Cover and book design by Paula Morrison.

On one level, the book is an attempt to combine a cliché—the abduction story—with a system of serious propositions about reality. The abducting aliens speak, and intend to teach their abductee Billy (who the aliens “copy,” creating an earth-bound impostor Billy, in addition to the real Billy) “a language that is, you would say, before and inside all other languages.” This stage of Billy’s instruction is a sort of phenomenological cleansing of the slate; through his education, the book imagines its way through a variety of investigations into the nature of language and reality.

The author uses a science-fiction formula with an intention that goes beyond justifying the inclusion of aliens in his story. Why does the book undermine itself by dabbling in pulp? In doing so, the book clarifies the fact that a story is arbitrary, is in the end a necessity that is somehow beside the point. In the preface, the protagonist claims his task is to “talk to you until you think your words are coming from the core of yourself. Until you think you are thinking.” This book wants to be questionable, and remain so; mistrust of its content is central to its ultimate message.

All abduction fables posit the idea that the world as we know it is too familiar, and that the familiar itself is just as arbitrary and enigmatic as the absurd; in that case the mingling of a questionably obvious science fiction story with cosmological exploration is logical to this book’s argument. It’s also a good way to sabotage not so much the redundant genre of “Science Fiction” (why bother with that?), but the redundant and tired worldview that creates the need for such escapism in the first place. Reality itself, it turns out, can be just as much a cliché as the anonymous, over-lit characters on daytime TV. The Book from the Sky argues that the apparitions through which realness is supposedly mediated amount to so many images hijacking the mind: “A window was there, open on a wonderful landscape. The landscape disappeared and the wind slowly tapered off. What I thought was a window had been just a screen, only one more image.”

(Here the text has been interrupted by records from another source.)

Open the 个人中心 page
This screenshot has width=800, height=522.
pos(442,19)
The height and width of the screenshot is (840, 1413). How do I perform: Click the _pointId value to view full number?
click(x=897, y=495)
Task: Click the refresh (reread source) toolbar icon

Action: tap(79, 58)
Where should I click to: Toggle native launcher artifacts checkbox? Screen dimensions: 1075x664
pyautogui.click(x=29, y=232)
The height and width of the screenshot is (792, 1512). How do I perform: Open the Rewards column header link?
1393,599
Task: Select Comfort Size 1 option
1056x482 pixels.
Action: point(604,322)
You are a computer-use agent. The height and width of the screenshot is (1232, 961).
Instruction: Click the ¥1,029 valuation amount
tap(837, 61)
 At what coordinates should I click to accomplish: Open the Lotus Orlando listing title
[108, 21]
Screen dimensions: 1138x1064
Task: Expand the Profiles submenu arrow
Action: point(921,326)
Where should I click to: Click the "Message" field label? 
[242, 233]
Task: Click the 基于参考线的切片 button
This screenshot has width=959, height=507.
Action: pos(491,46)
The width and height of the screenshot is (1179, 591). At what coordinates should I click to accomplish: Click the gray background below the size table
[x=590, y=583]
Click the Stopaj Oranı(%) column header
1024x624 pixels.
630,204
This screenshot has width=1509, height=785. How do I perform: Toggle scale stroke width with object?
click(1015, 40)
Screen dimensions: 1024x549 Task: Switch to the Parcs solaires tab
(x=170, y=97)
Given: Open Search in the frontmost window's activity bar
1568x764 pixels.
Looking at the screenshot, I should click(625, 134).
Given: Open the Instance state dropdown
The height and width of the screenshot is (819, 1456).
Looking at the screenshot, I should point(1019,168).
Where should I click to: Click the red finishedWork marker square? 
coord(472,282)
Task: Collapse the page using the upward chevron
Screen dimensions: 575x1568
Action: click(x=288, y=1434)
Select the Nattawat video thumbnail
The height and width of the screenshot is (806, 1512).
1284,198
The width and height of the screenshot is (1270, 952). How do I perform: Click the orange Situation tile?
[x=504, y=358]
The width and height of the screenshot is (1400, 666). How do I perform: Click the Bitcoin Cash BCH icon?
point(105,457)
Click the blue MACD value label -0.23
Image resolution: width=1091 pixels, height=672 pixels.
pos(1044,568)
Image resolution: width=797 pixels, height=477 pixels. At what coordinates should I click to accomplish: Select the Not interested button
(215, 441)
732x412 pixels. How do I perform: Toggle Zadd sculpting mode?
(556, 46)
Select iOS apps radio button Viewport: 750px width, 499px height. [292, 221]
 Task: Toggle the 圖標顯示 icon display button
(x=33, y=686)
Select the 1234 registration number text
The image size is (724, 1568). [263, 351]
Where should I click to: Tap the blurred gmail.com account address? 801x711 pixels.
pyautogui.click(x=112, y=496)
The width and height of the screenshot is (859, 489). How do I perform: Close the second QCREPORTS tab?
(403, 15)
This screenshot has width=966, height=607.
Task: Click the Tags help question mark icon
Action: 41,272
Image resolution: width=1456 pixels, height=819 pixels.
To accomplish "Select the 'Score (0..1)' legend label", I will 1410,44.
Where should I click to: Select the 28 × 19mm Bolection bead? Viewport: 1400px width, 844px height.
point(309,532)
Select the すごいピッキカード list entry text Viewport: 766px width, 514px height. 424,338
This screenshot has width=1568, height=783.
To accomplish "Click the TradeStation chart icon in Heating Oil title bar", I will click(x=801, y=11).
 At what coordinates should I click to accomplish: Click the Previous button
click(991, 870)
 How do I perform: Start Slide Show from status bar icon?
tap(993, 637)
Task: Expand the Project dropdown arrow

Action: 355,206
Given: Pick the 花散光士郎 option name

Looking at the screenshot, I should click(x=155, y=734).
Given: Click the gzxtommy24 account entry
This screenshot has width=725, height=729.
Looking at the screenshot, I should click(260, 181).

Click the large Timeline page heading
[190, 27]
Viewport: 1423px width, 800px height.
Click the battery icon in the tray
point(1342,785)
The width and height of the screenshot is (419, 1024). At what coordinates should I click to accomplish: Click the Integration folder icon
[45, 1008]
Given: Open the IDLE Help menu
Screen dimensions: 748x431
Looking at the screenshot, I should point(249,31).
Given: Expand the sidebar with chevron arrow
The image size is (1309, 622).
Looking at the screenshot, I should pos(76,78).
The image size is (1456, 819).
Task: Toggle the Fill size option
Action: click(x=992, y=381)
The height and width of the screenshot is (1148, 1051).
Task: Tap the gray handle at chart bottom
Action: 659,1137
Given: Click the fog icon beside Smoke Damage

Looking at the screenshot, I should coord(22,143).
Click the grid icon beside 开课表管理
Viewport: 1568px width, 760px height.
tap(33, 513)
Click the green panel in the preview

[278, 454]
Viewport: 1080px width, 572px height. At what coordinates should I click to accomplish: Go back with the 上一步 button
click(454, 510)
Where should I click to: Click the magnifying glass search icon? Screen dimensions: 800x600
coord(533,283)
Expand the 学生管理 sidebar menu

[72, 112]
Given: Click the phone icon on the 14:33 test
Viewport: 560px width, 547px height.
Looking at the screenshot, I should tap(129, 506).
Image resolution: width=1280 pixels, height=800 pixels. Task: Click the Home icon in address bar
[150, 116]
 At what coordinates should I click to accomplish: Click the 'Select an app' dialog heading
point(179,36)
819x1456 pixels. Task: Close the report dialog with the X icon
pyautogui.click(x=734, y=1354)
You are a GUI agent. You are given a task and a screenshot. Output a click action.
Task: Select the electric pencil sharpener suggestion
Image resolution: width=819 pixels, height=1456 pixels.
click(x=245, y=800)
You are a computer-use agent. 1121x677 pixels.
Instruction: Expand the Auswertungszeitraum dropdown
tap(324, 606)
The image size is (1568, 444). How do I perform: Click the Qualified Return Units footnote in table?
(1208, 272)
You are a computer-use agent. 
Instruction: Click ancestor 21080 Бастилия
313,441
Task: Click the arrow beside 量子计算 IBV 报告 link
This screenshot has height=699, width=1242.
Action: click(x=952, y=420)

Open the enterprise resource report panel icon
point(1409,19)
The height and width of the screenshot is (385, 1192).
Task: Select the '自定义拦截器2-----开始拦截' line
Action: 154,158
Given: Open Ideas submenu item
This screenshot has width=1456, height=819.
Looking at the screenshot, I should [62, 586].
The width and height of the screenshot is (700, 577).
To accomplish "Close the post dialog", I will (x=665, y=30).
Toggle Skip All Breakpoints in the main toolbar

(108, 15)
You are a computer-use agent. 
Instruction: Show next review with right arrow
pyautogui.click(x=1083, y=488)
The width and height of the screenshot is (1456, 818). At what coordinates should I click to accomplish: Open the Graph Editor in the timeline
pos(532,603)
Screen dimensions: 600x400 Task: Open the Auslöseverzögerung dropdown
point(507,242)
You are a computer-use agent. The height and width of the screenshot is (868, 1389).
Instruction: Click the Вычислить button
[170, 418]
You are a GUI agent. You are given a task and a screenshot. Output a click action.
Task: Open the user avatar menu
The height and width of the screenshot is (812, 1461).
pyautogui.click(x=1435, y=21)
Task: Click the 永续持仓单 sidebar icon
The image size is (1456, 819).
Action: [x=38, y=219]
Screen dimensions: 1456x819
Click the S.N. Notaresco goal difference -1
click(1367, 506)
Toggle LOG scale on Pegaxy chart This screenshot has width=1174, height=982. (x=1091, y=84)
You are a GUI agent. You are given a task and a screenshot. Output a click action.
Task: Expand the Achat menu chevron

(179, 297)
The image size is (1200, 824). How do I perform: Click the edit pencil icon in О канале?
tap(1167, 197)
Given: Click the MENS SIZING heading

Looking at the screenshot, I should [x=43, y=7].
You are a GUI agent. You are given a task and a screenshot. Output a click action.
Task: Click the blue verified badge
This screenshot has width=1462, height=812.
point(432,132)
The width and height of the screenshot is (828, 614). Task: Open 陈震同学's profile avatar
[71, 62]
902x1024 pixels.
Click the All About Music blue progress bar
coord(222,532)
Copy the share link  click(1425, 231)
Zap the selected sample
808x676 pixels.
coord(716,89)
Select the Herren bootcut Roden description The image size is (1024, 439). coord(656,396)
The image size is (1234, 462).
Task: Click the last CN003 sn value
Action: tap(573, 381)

An image hard to let go of, but the intention of this author is to, I think, lead the reader to a fruitful re-imagining of the facts that make up experience. The limitations of a known world are most often apparent when some other-worldly world—one systematically kept off the premises of the known—is somehow allowed to invade the world one recognizes. One way to make this happen is to invent a fiction about what you don’t (think you) know, and then see what happens to what you supposedly do know.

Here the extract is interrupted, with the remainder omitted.